Dr. Lakra, Untitled (Paris et de Hollywood, Lilly Lamont) (detail), 2003, ink on antique magazine, 9¼ x 12 inches.
Cover: Dr. Lakra, Untitled (Sillon Rojo), 2004, ink on vintage magazine, 13 ¼ x 9 ¾ inches. Courtesy of Kurimanzutto Gallery, Mexico City, and Kate MacGarry, London.
Dr. Lakra is a tattoo artist by trade. He also draws with a ballpoint pen on pictures of wrestlers and pinup girls from the pages of vintage magazines, covering their skin with ink tattoos and adding details to the backgrounds: devils, crosses and the hovering spirits of witches and wrestlers. A lot of the images—the roses, serpents, Virgin Marys, the gang insignia—are comforting to me. I’m from San Antonio, Texas, and I dropped out of high school in tenth grade and had my first ass-wuppin’ from a Victorian Courts Chicano gang at a ZZ Top concert in 1981. I almost understand the imagery in Dr. Lakra’s work, but since I don’t speak Spanish and I’m a white boy, it’s still somewhat foreign to me. When you grow up on my side of the border, these images are like wallpaper, but their meaning is not necessarily transparent.

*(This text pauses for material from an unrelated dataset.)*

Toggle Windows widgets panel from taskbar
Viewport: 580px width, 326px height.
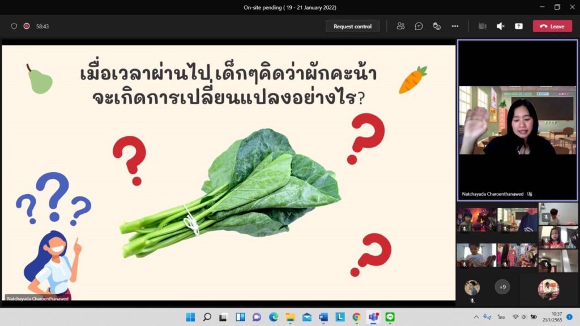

So, the following is a list of Things I remember when looking at Dr. Lakra’s works on paper, and why I would want a tattoo from him.
Dr. Lakra, Que Frio, 2003, ink and paint on vintage magazine, 12 1/5 x 9 15/16 inches.
Vatos (Low-rider dudes from the West Side of San Antonio)
A lot of these dudes would be sporting Lakra’s imagery on their tattoos—black widows, an elbow of spiderwebs, an undereye teardrop (which meant they killed someone). While this isn’t necessarily Mexican imagery in and of itself, when applied with a single needle in the tattoo gun, with heavy shading and little or no color, the vernacular changes. The bodies of Lakra’s women are scribbled with local, cultural references—images of women with bandanas that are probably some dude’s girlfriend; keyholes with the words Shattered Dreams written above, which probably means a life cut short by doing time; shackles around the wrists; and over many of them, Mi Vida Loca, the motto of life on the left side of the law.
Dr. Lakra, Untitled (Real Carmen), 2005, collage, 13 ¾ x 9 ½ inches.
When we were old enough to drive, but not old enough to drink in Texas, we’d take the two-hour drive to the border, park the car on the other side, go to the Mercado, have a few beers, then hail a taxi and head to Boystown. The taxi always went the short way to get there and the long, expensive way to get home. There were a lot of hookers that looked like they could have come out of a Lakra drawing (but with shittier tattoos). The real Boystown women try hard to look like “Patty Marti,” “Liza Deliz” and “Betty Gonzalez,” but their bodies were voluptuous in the wrong places, and until the sixth drink you could still see the thick layer of pancake makeup.
When I was growing up, black kids, white kids and Mexican kids all sat down to watch wrestling on Friday nights on Galavisión. It was in Spanish, but the black and white kids watched anyway. Mil Mascaras was a masked wrestler. He was like a superhero for all of us, and he dressed like one, with red shiny capes, tights with rhinestones and black patent leather boots. He was as flashy as Liberace. He wasn’t a real pounder. He was known for his acrobatic moves. Mexican wrestling was about agility and acrobatics, not fake punches. In Mexican lucha libre, Mil Mascaras was the ultimate. The big bodies of the luchadores provide Lakra with plenty of space to give them tattoos of the women they get as prizes.
Dr. Lakra, Untitled (detail), 2005, ink on poster, 19 x 13 ½ inches.
There’s an art form that I was introduced to my first year at community college in San Antonio. The woman teaching the class was getting her PhD on prison art made by Chicanos on white handkerchiefs using only ballpoint pen. These works had a tremendous amount of detail and shading techniques, and a lot of the same icons that Lakra uses: barbed wire, snakes (never dragons), names of girlfriends in banners and roses.
Dr. Lakra, Untitled (Renee Dumas), 2004, ink on vintage magazine, 12 x 10 ¼ inches.
A lot of graffiti in my school was Aztec imagery—Mexican gods scrawled on kids’ notebooks and folders and carved into desks. The Aztecs were like what Dr. Funkenstein and Bootsy were for the black kids or Superman for the white kids. The Mexican kids were down with the Aztecs, their warriors before Catholicism hit their land. Aztec imagery is pretty two-dimensional and looks like a mix between our stereotypes of American Indians, Keith Haring–esque cartoon-like patterns and idealized superheroes. They were bad-ass good guys.
Untitled (1930), 2005, ink on vintage magazine, 9 ½ x 8 inches.
Lakra and I grew up on opposite sides of an imaginary, but real line. Which leads me to the tattoo I’d want from him, which appears in one of his drawings—a line, just under the neck, cutting across my clavicle as though my throat were cut, with a single word underneath: tomorrow.